First introduced five decades ago, MRI scanners are now a cornerstone of modern medicine, vital for diagnosing strokes, tumors, spinal conditions and more, without exposing patients to radiation

Washington (AFP) - A magnetic resonance imaging device built with off-the-shelf parts and paired with AI matched the performance of high-end MRI machines, according to a study published Thursday that could pave the way for greater access to the life-saving tools.

First introduced five decades ago, MRI scanners are now a cornerstone of modern medicine, vital for diagnosing a wide range of conditions – including strokes, tumors, and spinal conditions – while avoiding exposing patients to radiation.

But they remain hard to come by in developing countries: Africa has less than one MRI machine per million people, while the figures in the United States and Japan are 40 and 55 per million, respectively.

To tackle the problem, Yujiao Zhao and colleagues at the University of Hong Kong built a simplified, low-powered MRI machine using store-bought hardware that cost around $22,000, and published their findings in the prestigious journal Science.

MRI uses a strong magnetic field and radio waves to align and manipulate the body’s hydrogen atoms, producing detailed images of internal structures and organs.

The strength of magnets is measured in units called teslas (T), with conventional MRIs requiring powerful electromagnets that have wires bathed in supercooled liquid helium to generate magnetic fields of 1.5T to 7T.

These machines demand high electricity inputs, far exceeding what standard wall outlets can provide, and must be housed in radio frequency-shielded rooms to prevent equipment interference. Current clinical use MRIs cost upwards of million dollars.

By contrast, the Hong Kong research team’s full body MRI machine used a helium-free 0.05T magnet and required just 1800 watts – comparable to a hair dryer, meaning it could use a standard socket. What’s more, it did not require radio shielding.

To compensate for the reduced image detail and higher levels of radio interference, the researchers integrated their system with a deep learning algorithm trained on a vast dataset of high-resolution images of human anatomical structures.

They then tested their machine on 30 healthy adult volunteers, performing scans over their bodies from their brains down to their knees.
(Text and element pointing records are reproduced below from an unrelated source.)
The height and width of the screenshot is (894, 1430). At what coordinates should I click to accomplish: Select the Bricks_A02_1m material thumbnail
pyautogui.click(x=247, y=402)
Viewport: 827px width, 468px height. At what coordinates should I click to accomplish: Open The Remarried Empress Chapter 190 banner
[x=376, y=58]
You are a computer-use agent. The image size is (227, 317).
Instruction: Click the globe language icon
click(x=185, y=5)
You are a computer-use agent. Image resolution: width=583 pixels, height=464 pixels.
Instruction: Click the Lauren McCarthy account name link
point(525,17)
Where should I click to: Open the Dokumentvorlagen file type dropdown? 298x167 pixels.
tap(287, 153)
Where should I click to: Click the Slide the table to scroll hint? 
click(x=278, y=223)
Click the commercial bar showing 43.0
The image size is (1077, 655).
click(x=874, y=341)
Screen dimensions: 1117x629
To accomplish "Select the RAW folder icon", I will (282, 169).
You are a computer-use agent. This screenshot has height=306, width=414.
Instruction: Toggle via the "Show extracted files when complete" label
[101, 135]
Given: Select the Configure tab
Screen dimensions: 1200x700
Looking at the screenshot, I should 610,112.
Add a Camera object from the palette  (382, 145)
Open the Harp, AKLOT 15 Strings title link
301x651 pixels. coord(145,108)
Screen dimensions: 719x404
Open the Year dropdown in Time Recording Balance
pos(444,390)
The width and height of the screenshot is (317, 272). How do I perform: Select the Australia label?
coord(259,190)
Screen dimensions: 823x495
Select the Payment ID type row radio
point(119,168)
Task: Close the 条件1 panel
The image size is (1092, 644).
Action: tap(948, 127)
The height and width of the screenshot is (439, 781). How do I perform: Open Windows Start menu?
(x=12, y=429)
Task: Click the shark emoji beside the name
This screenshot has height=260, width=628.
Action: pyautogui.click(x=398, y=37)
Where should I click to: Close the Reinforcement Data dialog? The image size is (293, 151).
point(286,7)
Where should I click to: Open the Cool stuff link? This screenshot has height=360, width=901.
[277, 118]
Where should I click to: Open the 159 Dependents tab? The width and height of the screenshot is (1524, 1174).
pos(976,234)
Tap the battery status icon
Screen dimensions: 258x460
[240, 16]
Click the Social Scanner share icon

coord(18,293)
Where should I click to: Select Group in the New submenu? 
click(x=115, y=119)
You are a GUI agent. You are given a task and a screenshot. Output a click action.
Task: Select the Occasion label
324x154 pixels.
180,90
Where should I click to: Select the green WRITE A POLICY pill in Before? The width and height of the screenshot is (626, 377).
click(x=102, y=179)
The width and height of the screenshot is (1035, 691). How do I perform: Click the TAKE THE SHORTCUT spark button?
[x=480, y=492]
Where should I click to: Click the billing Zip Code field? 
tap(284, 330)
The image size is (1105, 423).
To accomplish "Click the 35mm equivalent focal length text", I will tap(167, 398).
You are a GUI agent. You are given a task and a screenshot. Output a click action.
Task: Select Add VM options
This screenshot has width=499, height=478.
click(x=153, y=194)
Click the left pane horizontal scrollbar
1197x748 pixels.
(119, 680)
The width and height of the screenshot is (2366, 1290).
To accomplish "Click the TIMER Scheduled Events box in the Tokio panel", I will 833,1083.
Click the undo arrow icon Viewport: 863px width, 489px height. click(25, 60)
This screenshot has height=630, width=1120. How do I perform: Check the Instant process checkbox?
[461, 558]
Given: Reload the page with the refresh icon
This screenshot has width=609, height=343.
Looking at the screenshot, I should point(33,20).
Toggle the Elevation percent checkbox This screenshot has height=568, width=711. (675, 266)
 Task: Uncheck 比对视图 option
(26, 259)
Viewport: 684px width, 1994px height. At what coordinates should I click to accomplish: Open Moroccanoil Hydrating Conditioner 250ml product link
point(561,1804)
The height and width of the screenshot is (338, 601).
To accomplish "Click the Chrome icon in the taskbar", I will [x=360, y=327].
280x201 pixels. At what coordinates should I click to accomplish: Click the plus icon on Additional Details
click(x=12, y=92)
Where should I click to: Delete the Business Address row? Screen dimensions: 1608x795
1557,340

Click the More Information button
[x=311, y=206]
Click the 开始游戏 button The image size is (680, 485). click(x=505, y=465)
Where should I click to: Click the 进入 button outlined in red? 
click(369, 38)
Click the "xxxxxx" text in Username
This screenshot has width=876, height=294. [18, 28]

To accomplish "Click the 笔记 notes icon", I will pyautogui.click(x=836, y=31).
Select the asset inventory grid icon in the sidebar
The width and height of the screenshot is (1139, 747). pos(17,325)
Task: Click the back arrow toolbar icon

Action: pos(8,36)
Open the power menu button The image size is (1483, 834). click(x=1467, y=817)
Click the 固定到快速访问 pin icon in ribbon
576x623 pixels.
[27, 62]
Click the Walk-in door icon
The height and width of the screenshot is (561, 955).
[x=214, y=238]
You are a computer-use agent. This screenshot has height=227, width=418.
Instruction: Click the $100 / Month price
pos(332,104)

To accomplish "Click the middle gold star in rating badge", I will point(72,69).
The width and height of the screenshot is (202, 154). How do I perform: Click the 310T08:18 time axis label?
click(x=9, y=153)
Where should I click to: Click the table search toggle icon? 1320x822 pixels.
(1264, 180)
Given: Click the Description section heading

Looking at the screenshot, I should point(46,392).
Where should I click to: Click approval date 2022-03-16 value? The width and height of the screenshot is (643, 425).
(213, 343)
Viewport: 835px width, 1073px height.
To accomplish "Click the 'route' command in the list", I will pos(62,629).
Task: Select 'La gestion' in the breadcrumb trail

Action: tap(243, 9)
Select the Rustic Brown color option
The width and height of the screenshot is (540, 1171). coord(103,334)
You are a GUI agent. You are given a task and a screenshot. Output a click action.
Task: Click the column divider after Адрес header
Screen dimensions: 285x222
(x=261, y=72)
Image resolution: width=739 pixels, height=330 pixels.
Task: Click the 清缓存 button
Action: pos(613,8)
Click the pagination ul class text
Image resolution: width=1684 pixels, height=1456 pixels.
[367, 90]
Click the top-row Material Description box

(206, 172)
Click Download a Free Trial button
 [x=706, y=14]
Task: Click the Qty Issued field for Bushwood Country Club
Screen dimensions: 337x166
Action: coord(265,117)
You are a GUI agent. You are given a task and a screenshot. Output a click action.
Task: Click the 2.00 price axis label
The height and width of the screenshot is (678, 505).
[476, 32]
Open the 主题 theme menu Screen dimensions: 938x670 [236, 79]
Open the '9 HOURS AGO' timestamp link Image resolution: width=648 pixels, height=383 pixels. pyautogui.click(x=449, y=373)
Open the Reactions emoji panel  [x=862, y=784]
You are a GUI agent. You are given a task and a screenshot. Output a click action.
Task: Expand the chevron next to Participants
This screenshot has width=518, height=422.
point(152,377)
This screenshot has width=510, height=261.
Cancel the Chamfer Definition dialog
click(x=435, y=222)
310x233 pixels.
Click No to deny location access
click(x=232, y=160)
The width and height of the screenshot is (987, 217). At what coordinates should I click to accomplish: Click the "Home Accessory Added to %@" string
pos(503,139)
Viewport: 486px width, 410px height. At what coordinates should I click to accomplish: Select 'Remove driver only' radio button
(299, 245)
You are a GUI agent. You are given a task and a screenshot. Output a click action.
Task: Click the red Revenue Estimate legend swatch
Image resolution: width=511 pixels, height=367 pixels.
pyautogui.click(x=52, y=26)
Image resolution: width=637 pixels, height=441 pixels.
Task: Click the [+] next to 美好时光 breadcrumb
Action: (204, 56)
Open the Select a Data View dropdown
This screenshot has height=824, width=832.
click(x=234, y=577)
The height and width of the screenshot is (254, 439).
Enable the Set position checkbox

The results from their so-called “ultra low field” MRI were found to be on par with conventional MRI scanners 60 times more powerful.

“These advances pave the way for affordable, patient centric, and deep learning–powered ULF MRI scanners, addressing unmet clinical needs in diverse healthcare settings worldwide,” Zhao and colleagues wrote.

In an accompanying comment piece, researchers Udunna Anazodo and Stefan du Plessis wrote the approach was “promising” but added several challenges needed to be addressed before it can be widely applied.

“Concerted effort must be taken to develop the skills needed to ensure local production and maintenance of these devices and their proper use,” in countries with low resources, they said. Radiologists would also need to be retrained to appropriately interpret the images.